Ultimately, all energy reaching Earth is converted into thermal energy and radiated back into space as lower energy photons [17:08]. For each photon received from the Sun, approximately 20 photons are emitted from Earth [17:34]. All processes on Earth, including life itself, contribute to converting fewer, higher-energy photons into many more lower-energy photons [17:51]. Without a source of concentrated energy and a way to discard spread-out energy, life would not be possible [18:01].

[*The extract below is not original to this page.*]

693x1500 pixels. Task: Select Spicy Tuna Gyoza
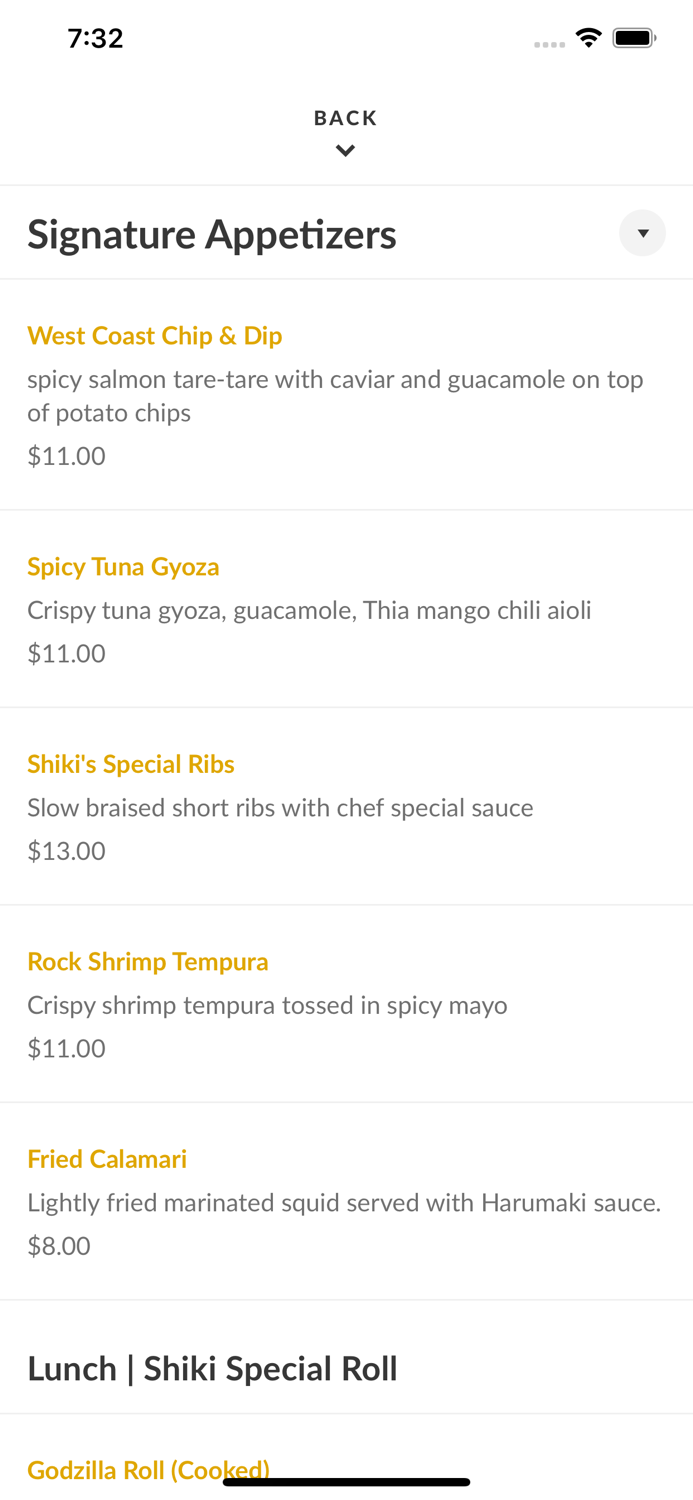coord(123,567)
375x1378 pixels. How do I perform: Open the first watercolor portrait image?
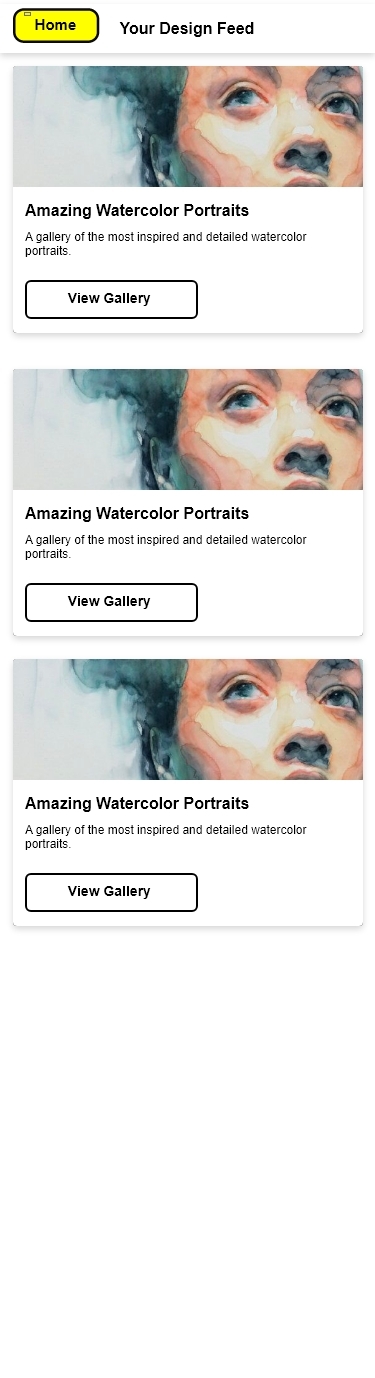pyautogui.click(x=188, y=126)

It has been suggested that life itself may be a consequence of the Second Law of Thermodynamics [18:10]. If the universe tends toward maximum entropy, then life offers a way to accelerate this natural tendency, as life is highly effective at converting low entropy into high entropy [18:16]. Jeremy England proposed that a constant stream of clumped energy could favor structures that dissipate that energy, eventually resulting in increasingly efficient energy dissipators, leading to life [18:42].
Entropy of the Universe
The Sun’s low entropy originates from the universe itself [19:15]. Since the total entropy of the universe is always increasing, it must have been lower in the past, leading back to the Big Bang as the point of lowest entropy [19:22]. This is known as the “past hypothesis” [19:41].
While the early universe was hot, dense, and nearly uniform (everything mixed), its entropy was low because of gravity [19:51]. Gravity tends to clump matter together, so having matter spread out uniformly would be an extremely unlikely state, thus representing low entropy [20:09]. As the universe expanded and cooled, matter clumped together, converting potential energy into kinetic energy, and then into heat through collisions, thereby increasing entropy [20:26]. This process of using useful energy led to the formation of stars, planets, galaxies, and life [20:58].
In 1972, Jacob Bekenstein proposed that black holes are another significant source of entropy, proportional to their surface area [21:36]. Stephen Hawking later confirmed that black holes emit radiation (Hawking radiation) and have a temperature, validating Bekenstein’s proposal [22:12]. Black holes account for almost all the entropy in the universe [23:14]. The supermassive black hole at the center of the Milky Way, for example, holds 1,000 times as much entropy as the early observable universe [22:56].
Heat Death of the Universe
The increasing entropy will continue until, eventually, energy is spread out so completely that nothing interesting can happen again [24:16]. This predicted end state is known as the heat death of the universe [24:26]. In this distant future, after all black holes have evaporated, the universe will be in its most probable state, and the arrow of time will disappear, as it would be impossible to tell the difference between time moving forwards or backwards [24:29].
Entropy and Complexity
While maximum entropy implies low complexity, low entropy does not automatically mean maximum complexity [25:00]. Complex structures, such as the patterns formed when milk mixes with tea, appear and thrive in the middle range of entropy, between highly ordered and completely disordered states [25:07]. The universe currently exists in this complex middle state, allowing for the formation of intricate structures and phenomena, including life [25:35].